Guertin Widener (Mr. Guertin orally), for the defendant.
This court in the previous transfer of this case sustained the findings, rulings and decree of the Court below with respect to the property involved, the pertinent parts of which were as follows:
"The Court finds that the petitionee contributed nothing to the purchase of the joint property. The Court further finds that while the purchase of the property in joint tenancy was not founded upon any express promise of the petitionee to act as housekeeper for petitioner so long as he should live, neither was it intended as an outright gift but rather upon the promise that petitioner and petitionee should live out their lives in a common law husband and wife relationship.
"The Court rules that the creation of the joint tenancy relationship was based upon the meretricious relationship of the parties and that neither petitioner nor petitionee is entitled to enforce any rights in the property in a court of equity; therefore, the petition is dismissed." Levesque v. Cote, supra, 298, 299.
The subsequent conveyance by the plaintiff of her interest in the property to her daughter and the simultaneous reconveyance of the same property could not endow the plaintiff with any greater right to obtain the relief sought by these proceedings than Levesque had in the prior case.
Petition dismissed.
DUNCAN, J., dissented; the others concurred.

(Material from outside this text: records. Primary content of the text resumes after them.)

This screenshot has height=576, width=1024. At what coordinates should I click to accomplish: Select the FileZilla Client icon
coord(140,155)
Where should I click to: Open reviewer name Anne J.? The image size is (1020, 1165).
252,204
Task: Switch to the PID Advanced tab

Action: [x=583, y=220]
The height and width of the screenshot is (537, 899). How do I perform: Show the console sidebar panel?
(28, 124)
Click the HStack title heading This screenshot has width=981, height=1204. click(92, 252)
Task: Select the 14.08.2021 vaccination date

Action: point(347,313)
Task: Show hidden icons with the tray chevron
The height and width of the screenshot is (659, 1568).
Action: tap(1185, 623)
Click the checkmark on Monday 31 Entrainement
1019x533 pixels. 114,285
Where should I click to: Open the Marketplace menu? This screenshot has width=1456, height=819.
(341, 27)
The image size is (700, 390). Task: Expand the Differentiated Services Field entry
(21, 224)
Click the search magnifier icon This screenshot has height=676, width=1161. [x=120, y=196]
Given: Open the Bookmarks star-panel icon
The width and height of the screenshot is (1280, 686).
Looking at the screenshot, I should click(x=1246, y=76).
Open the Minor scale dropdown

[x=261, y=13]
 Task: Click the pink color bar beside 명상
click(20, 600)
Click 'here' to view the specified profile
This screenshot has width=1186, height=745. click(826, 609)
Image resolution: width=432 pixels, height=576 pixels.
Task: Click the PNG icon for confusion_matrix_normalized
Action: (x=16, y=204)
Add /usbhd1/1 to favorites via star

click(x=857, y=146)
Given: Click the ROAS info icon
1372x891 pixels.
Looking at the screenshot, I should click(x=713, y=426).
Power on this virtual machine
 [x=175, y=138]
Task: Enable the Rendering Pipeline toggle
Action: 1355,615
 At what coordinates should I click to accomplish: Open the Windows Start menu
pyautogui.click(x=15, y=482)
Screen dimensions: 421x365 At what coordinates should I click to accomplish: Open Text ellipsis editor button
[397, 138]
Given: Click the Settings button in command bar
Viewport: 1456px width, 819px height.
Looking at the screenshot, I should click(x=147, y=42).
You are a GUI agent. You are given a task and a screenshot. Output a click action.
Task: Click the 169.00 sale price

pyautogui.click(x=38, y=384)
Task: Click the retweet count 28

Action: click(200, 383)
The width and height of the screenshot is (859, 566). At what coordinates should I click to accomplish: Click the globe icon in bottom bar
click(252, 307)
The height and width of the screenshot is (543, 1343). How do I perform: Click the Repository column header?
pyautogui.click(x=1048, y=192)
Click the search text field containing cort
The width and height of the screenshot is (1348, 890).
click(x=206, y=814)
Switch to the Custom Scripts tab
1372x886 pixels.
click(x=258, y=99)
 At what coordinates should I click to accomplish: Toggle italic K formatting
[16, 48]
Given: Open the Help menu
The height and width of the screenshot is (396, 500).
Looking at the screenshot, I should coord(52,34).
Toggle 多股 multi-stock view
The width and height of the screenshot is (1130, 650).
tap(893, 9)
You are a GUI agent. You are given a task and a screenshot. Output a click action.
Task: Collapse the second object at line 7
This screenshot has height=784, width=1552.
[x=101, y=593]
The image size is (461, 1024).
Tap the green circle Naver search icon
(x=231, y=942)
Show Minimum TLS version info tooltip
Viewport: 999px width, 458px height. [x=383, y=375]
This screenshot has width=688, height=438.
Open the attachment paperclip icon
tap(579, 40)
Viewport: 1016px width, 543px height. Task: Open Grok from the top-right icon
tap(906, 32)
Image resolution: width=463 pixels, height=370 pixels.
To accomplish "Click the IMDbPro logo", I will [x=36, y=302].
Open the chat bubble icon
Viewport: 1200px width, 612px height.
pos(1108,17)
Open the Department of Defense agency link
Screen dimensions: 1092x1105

Our decision in Levesque v. Cote, 102 N.H. 297, left the title to the real estate in question in joint tenancy, where it was found. It is not my understanding, however, that the decision purported to hold that the parties would forever after be barred from enforcing in the courts any of the incidents of title so held, especially if those rights were enforceable without the aid of equity. See Hale v. Jaques, 69 N.H. 411. In my opinion the plaintiff herein is now entitled to partition as a tenant in common (Mulvanity v. Nute, 95 N.H. 526, 528), and as such, to one-half of the proceeds of any partition sale of the premises in accordance with the presumption that the interests of cotenants are equal. 86 C.J.S. 378. The prior decision precludes the defendant herein from establishing that his interest is any greater than one-half by reason of any expenditures made by him prior thereto in furtherance of the illegal agreement. Levesque v. Cote, supra.
In consistency, I would also permit the plaintiff to recover one-half of the net income received by the defendant from the property since that decision. See Zytka v. Dmochowski, 302 Mass. 63.
As I view the decision reached today by the majority, it permits the defendant to appropriate to himself the full use and income of the property which the previous decision had the effect of denying to him.